Compliance depends on both the platform and how a team configures it. Several platforms build in call recording disclosures and opt-out handling, but the responsibility for maintaining do-not-call lists and following time-of-day calling restrictions generally still falls on the sales team. Legal counsel should review any outbound AI calling program before it launches, regardless of which platform is used.
Can AI voice agents handle objections during a sales call?
Most platforms handle a small number of pre-loaded objections reasonably well; a prospect saying "I already have a vendor" or "now isn't a good time" rarely breaks the conversation. Layered objections, where a prospect raises two or three concerns at once, are where most platforms still fall short. A common and effective pattern is configuring the agent to qualify and warm-transfer to a human rep once the conversation moves past initial objection handling, rather than expecting the AI to close.
What AI voice agents work best for sales calls specifically, versus general customer support?
Platforms built around sales-specific criteria (qualification frameworks, CRM deal-stage updates, cost-per-qualified-lead economics) tend to outperform general-purpose voice AI on sales calls, even when the general-purpose tools have strong voice quality. Retell AI, Bland AI, and Aloware were all built with sales workflows in mind from the start, which shows in how they structure qualification data compared to platforms built primarily for support ticket deflection.
Do AI voice agents replace human sales reps or SDRs?

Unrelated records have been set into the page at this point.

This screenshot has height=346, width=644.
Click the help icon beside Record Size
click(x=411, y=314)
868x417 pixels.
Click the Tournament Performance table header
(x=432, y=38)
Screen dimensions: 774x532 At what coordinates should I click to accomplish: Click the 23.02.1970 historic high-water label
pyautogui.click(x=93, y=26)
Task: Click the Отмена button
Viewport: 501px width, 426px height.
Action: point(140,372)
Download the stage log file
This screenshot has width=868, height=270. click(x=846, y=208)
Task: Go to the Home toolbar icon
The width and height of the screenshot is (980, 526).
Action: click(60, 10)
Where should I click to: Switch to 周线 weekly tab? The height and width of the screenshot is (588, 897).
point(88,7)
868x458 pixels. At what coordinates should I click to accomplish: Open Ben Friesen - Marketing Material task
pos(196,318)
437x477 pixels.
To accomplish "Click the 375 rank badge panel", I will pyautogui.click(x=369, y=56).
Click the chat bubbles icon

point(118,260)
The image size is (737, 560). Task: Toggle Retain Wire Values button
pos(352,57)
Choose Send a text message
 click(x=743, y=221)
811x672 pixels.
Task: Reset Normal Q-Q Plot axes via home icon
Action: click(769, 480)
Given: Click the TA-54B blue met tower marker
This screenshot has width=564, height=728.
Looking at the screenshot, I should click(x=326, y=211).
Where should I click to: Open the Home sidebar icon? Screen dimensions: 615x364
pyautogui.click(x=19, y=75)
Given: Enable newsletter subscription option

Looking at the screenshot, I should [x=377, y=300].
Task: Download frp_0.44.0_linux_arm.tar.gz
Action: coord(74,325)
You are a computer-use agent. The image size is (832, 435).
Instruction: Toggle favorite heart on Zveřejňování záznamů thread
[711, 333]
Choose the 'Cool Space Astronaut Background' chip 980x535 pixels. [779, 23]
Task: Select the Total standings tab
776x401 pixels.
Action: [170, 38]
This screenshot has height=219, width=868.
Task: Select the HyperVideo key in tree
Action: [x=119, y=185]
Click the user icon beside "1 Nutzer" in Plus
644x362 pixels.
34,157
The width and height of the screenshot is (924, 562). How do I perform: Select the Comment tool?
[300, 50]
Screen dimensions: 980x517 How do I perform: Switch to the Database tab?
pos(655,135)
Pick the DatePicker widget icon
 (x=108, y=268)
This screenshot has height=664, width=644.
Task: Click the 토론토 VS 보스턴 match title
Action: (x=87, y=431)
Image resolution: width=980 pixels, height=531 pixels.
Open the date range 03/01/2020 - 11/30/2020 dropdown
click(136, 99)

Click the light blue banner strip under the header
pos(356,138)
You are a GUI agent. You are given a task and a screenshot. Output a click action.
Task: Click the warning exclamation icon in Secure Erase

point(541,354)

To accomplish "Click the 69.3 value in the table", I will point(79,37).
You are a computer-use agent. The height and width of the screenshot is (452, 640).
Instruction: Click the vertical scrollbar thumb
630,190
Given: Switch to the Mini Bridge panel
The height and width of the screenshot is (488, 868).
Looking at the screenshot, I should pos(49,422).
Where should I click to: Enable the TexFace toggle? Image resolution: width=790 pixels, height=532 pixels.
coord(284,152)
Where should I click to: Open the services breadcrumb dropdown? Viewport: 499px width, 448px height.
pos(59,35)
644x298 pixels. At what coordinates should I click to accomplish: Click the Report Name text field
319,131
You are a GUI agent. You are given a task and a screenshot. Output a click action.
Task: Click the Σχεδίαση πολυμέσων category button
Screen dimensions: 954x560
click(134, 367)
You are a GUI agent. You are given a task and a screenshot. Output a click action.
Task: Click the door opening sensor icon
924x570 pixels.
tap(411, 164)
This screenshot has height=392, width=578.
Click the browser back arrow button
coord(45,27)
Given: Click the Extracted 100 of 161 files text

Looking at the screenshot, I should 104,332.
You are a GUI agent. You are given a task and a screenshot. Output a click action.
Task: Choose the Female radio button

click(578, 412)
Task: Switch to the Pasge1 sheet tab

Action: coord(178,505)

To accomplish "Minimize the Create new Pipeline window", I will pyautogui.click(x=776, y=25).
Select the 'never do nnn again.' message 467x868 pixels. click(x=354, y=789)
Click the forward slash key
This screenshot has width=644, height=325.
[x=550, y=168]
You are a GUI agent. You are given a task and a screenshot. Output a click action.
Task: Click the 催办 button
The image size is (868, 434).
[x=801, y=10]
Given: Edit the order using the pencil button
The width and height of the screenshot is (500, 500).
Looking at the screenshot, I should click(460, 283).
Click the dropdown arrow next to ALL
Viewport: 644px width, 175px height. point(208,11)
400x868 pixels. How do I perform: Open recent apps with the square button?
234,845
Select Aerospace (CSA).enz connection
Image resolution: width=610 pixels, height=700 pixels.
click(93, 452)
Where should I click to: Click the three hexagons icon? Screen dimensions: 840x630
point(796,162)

No. Automation handles the repetitive, top-of-funnel work (cold outreach, initial qualification, after-hours lead capture) while human reps focus on conversations that already show buying intent. None of the platforms here are built to replace a closer; they exist so fewer qualified leads fall through the cracks before a human gets on the phone.
How long does it take to set up an AI voice agent for a sales team?
Anywhere from a few hours to several months, depending on the conversational AI platform and how customized the qualification logic needs to be. No-code builders like Synthflow or Retell AI's flow builder can have a basic agent live the same day. Developer-first platforms like Vapi or Bland AI typically need several days of engineering work. Enterprise platforms like PolyAI or Cognigy involve professional services engagements that commonly run four to eight weeks.